Page 2 of Cave of Wonders

Arin Cole appeared on the screen. She was one of Riq’s fellow Hystorians, the one who had tried to load all the information they would need about the Great Breaks onto the SQuare. It appeared to be a prerecorded video, created before the attack on the Hystorians’ headquarters. She looked stressed, as usual. More stressed than usual, in fact.

  “He-hello,” she said. “Dak and Sera and the rest of our insertion team.”

  The sight of her, thoughts of the old HQ, it all made Riq think about how he’d grown as a Hystorian. About what he’d given up for the mission.

  Kisa. His first true friend, the girl he’d left behind during their mission in the time of the Maya. The girl who had become the first Hystorian to her people. Riq missed her. When he thought of her, he felt the pain and longing of a different kind of Remnant, and he had to take a deep breath to drive it out and focus on the recording.

  “If you are watching this,” Arin said, “you have reached the Great Break in Baghdad, in the year 1258.”

  Riq, Sera, and Dak all looked at one another. That was true. They were in the right place. So far, so good.

  “That’s the good news.” Arin sighed. “Now the bad news. In two days, Mongols under the leadership of Hulagu Khan, the grandson of Ghengis Khan, will sack Baghdad. The city will be decimated.”

  Okay, that was bad news. Riq thought back to Paris when the Vikings had laid siege to it, and did not like the thought of going through that kind of thing again.

  “During the destruction of the city, hundreds of thousands of books will be destroyed, including those in the House of Wisdom.”

  “What’s the House of Wisdom?” Riq asked.

  Dak perked up. “Oh! The House of Wis —”

  “Shh!” Sera looked hard at both of them. “Do you mind?”

  “The House of Wisdom contained a library,” Arin said, “with many of the writings of our founder, Aristotle. The Mongols emptied the library and threw all the books in the Tigris River. Among the books they destroyed was a volume of Aristotle’s research on the Great Breaks. Specifically, research pertaining to the very first Great Break — or, from your perspective, the last Great Break. The final one you will fix.”

  Riq leaned closer. If the Hystorians didn’t have the volume about the last Great Break . . .

  Sera shook her head. “But if the book was lost — ?”

  “Shh!” Riq said.

  “Without that book,” Arin said, “that first, crucial Great Break — the Prime Break — will be impossible to fix, and our entire mission will be lost. New Breaks will occur faster than you can fix them. The Earth will be destroyed in the Cataclysm. We Hystorians knew this day would come, when our knowledge of the Prime Break would have to be saved.”

  “Great,” Dak said. “No pressure or anything.”

  “Shh!” Riq and Sera said at the same time.

  “Your task,” Arin said, “is to save the library at the House of Wisdom, and with it the writings of Aristotle. It is the only way to save the world.”

  Arin stepped aside, and then Brint and Mari walked into view on the recording. Riq hadn’t seen them since the SQ had attacked them all, before their first Break saving Christopher Columbus from a mutiny.

  “We want to express our gratitude and admiration,” Brint said. “If you’ve made it this far, you’ve fixed eight of the Breaks. Only a handful more to go before the Prime Break.”

  Eight done. Only a few left. As Riq thought about that, a dread seeped into him about what would happen to him when they finished. He knew he had messed with his family tree back in 1850. He didn’t even know if he technically existed anymore. . . .

  It didn’t help that the people in the video, people he’d known all his life, weren’t addressing him by name. But he told himself that was just because he had joined Dak and Sera’s mission at the very last second.

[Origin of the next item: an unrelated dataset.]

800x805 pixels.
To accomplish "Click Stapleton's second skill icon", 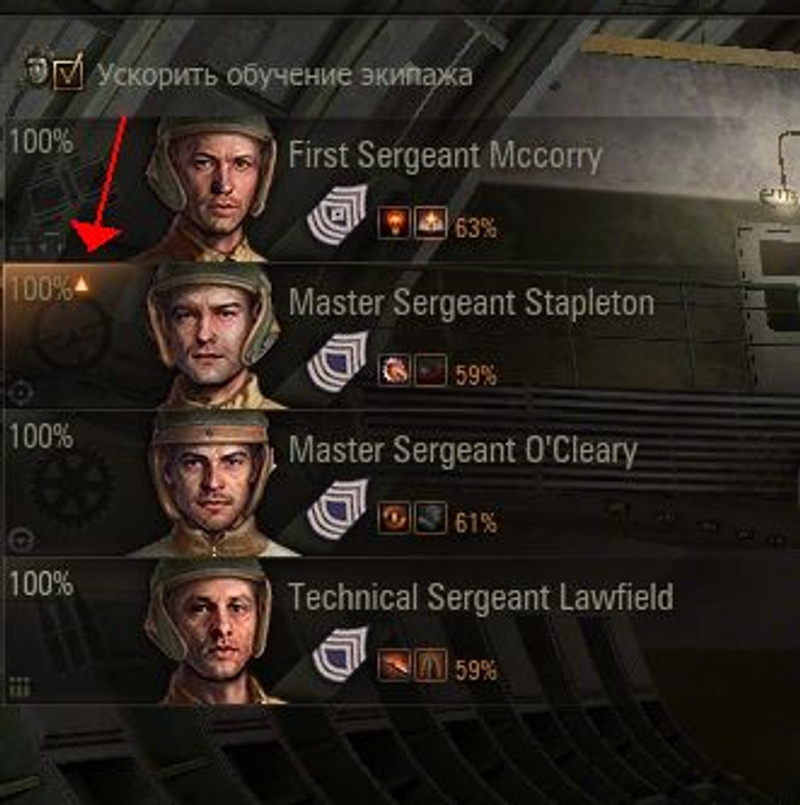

  Mari spoke next. “After you have fixed the Baghdad Break, and saved the information we need on the Prime Break, you will face the most dangerous part of your mission so far.”

  More dangerous than a Mongol invasion? Riq froze, waiting for what Mari would say next. So, it seemed, did Sera and Dak.

  “Your current SQuare has no information on the Prime Break,” Mari said, “because we didn’t have any information to load on it. If you fix the Baghdad Break in the past, we will have that information in the present. That means you will have to return to the present for a new SQuare at some point.”

  Riq’s whole body felt like he’d just walked outside into the snow in his pajamas. Every Hystorian knew that once you entered the time stream, it would be extremely dangerous to warp back to the present before all the Breaks were fixed. There was no telling what would happen. Paradoxes. Holes ripped in the fabric of reality. The end of the universe. But Riq had something else to be afraid of.

  “We know it’s a risk,” Mari said.

  You have no idea. If Riq went back to the future now, he might cease to exist.

  “But it’s one we have to take,” Brint said. “There is no other choice. Hopefully, by this point, history will be repaired enough to cope with the potential paradoxes.”

  Riq swallowed. What if it isn’t?

  “Good luck,” Mari said. “And one last thing. Arin?”

  “There’s more?” Dak threw up his hands. “Isn’t that enough?!”

  Mari and Brint stepped aside, and Arin came back on the screen, clutching an armful of papers.

  “Yes.” She adjusted her glasses. “I’m sorry. I’ve done countless hours of research. Really, you have no idea. I mean, if you could see the mountain of parchment I —”

  “Arin.” That was Mari’s voice off to the side. “It might help if you could get to the point.”

  “Right.” Arin cleared her throat. “Unfortunately, we have no idea who the Hystorian in Baghdad was. You’re on your own.”

  THE SCREEN went black. Sera stared at it. Really the message from Arin could not have been any worse. Of all of them, Sera was the only one who had seen the Cataclysm. She’d witnessed firsthand what would happen to the world if they failed in their mission to repair the Breaks. She also knew that somehow, she had parents now, in the future, a mother and father who had only been Remnants before Sera, Dak, and Riq had begun their mission. Before they’d changed the past. Parents who would die in the flooding, ripped away from Sera just as she’d become aware of them.

  But if she had to go back to the future for a new SQuare, would they be there? Would she be able to meet them?

  “So, let’s get to it,” Dak said. “We have a Hystorian to find. I bet he’ll be at the House of Wisdom with Aristotle’s books, don’t you think?”

  How could Dak just move on like that? Didn’t he realize what was happening? Sera’s irritation got the better of her. “How do you know it’s a he and not a she, Dak? Huh? Why do you assume that?”

  Dak shrugged, his eyes downward. “I don’t know. Geez, what’s the matter with you? What’s the matter with both of you?”

  “Nothing,” Sera and Riq said at the same time.

  Sera looked at Riq. He was frowning, his forehead creased in worry. When he looked back at her, Sera saw that Arin’s message had obviously disturbed him, too. Maybe it had something to do with his Remnants. She knew he had them like she did. They’d talked about them before.

  “Fine,” Dak said. “Don’t tell me.”

  “Oh, for the love of mincemeat,” Sera said. “Quit pouting, all right?” Maybe it would be best to just get moving and not think about all that other stuff. Put the Cataclysm out of her mind and concentrate on the mission. The Break. The really, really important Break on which everything depended. Sera sighed. “The House of Wisdom seems like a good place to start. Don’t you think so, Riq?”

  “Yeah.” Riq’s voice was quiet. “Sounds good.”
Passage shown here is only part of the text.